(PROBLEM DETAILS): Count the lines in the records below that contain the string "text", matching case exactly, and state only the resulting number.

(PROVIDED ENTRIES):

────────────────

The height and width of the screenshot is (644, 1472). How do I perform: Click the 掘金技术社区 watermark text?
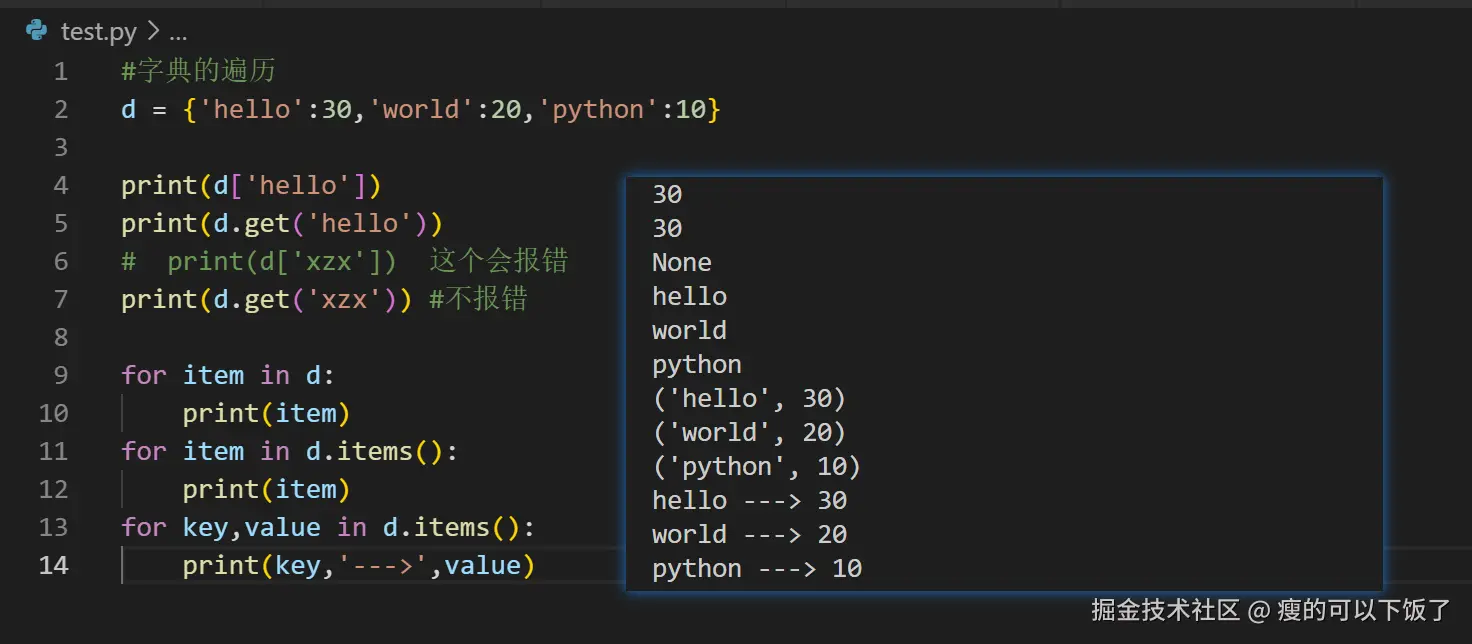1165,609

────────────────

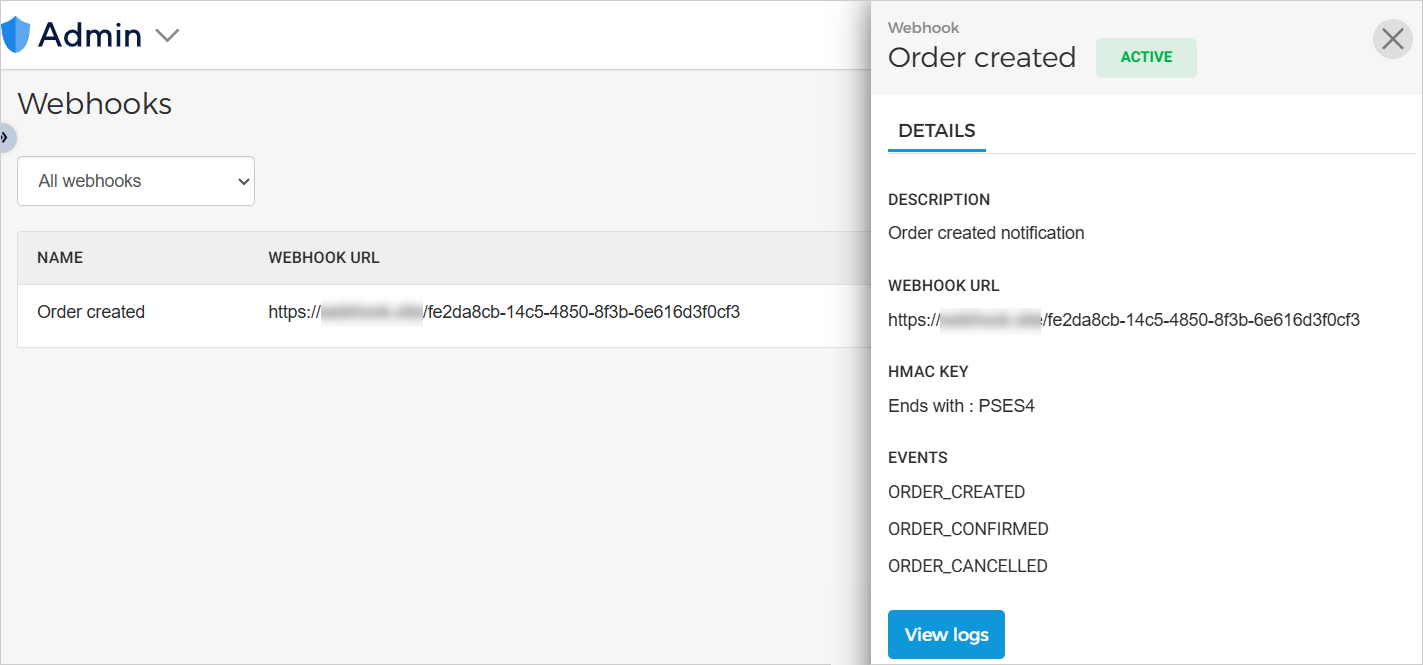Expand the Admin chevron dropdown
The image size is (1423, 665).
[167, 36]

────────────────

(ANSWER BELOW): 1